Item location entries:
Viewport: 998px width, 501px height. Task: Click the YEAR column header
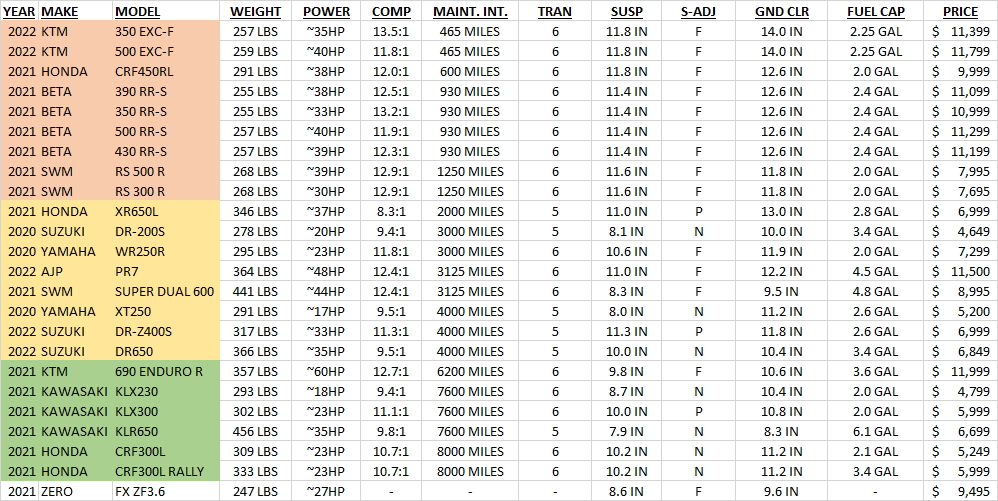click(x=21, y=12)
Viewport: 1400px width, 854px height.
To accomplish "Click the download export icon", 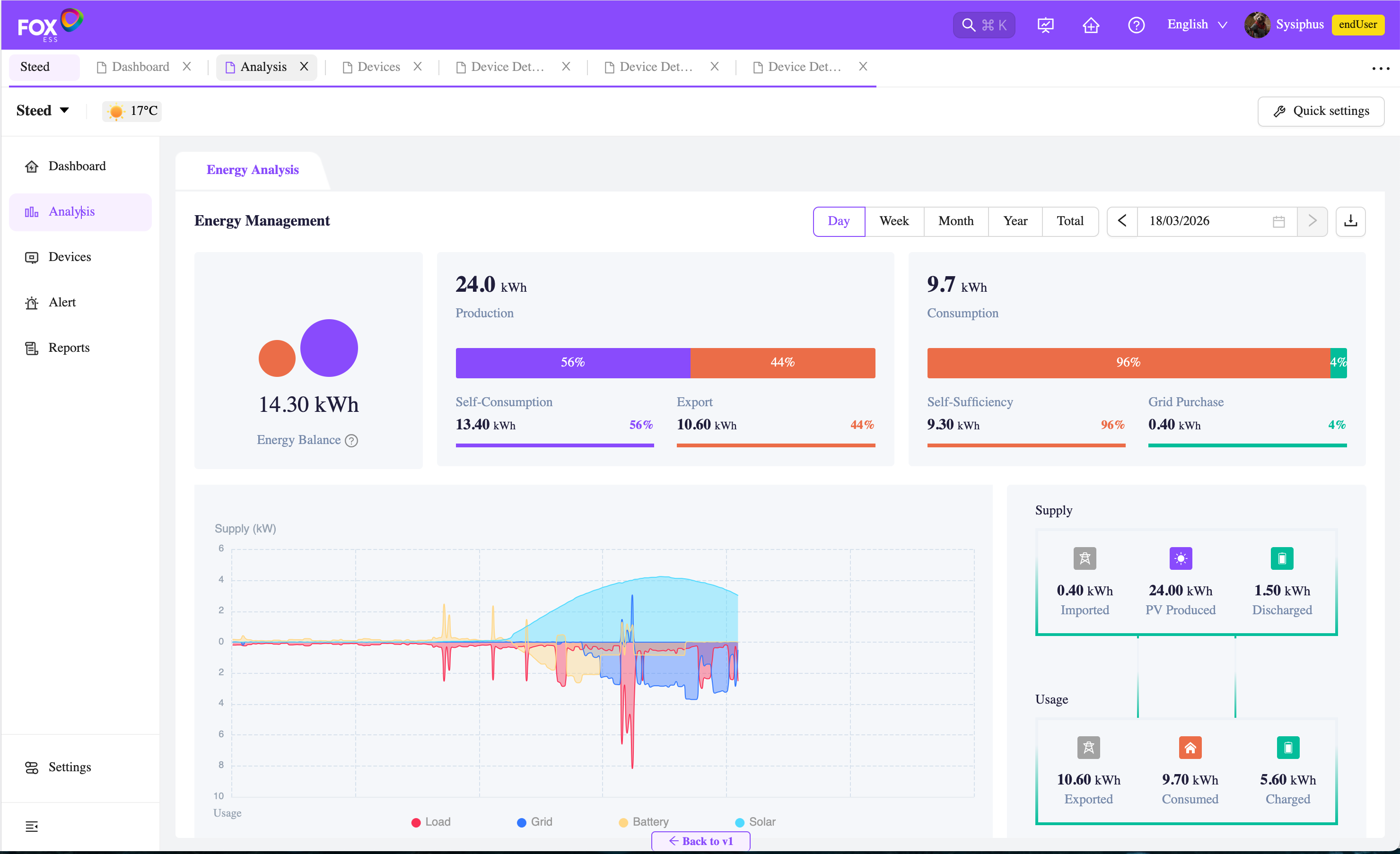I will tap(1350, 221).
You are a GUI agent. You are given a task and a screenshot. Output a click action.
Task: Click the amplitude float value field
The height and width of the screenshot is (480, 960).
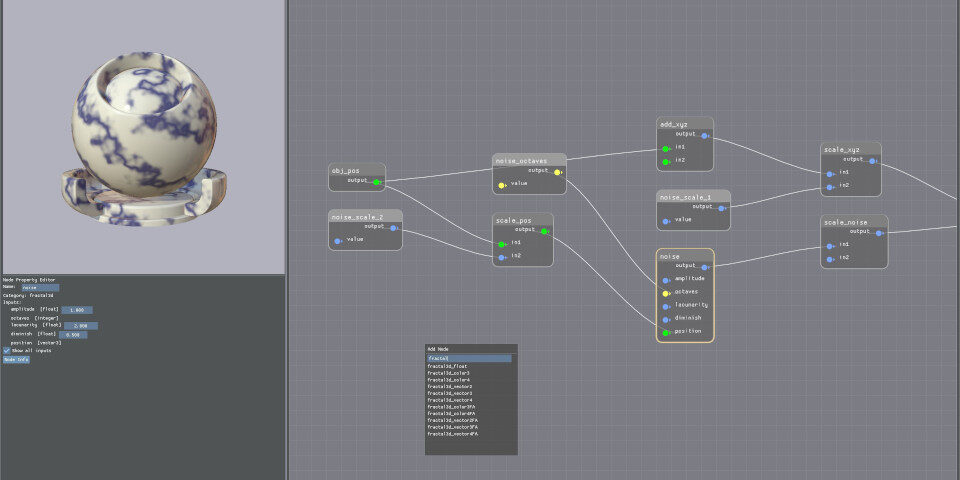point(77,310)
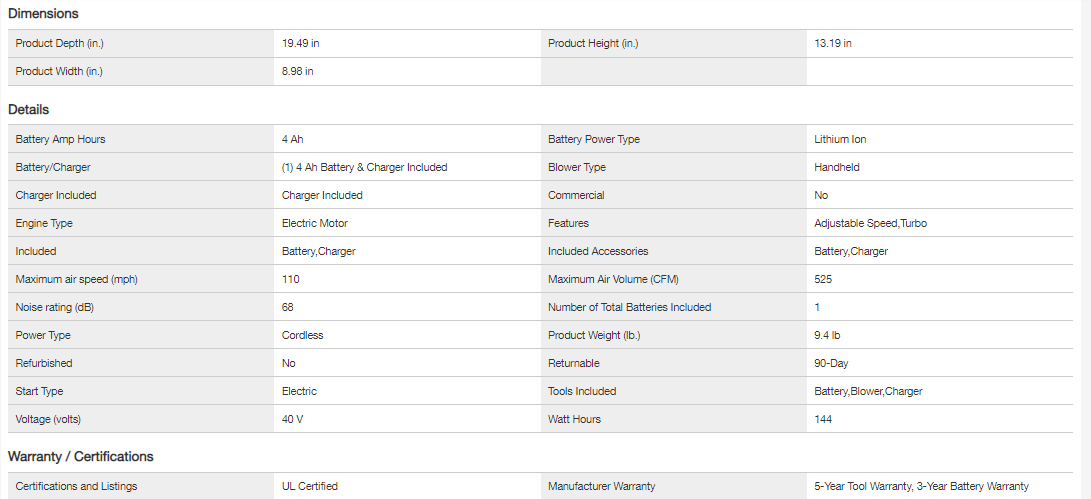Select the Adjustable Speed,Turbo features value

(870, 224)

==

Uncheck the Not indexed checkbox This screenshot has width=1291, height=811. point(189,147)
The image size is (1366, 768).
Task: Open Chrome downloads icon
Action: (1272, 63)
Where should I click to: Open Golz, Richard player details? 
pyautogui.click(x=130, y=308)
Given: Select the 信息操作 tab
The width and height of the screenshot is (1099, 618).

Exercise requirements:
Write out, word for word, the lines from the one containing "Uncheck the Not" through the one containing "Action: (1272, 63)", including both of those lines.

Final answer:
Uncheck the Not indexed checkbox This screenshot has width=1291, height=811. point(189,147)
The image size is (1366, 768).
Task: Open Chrome downloads icon
Action: (1272, 63)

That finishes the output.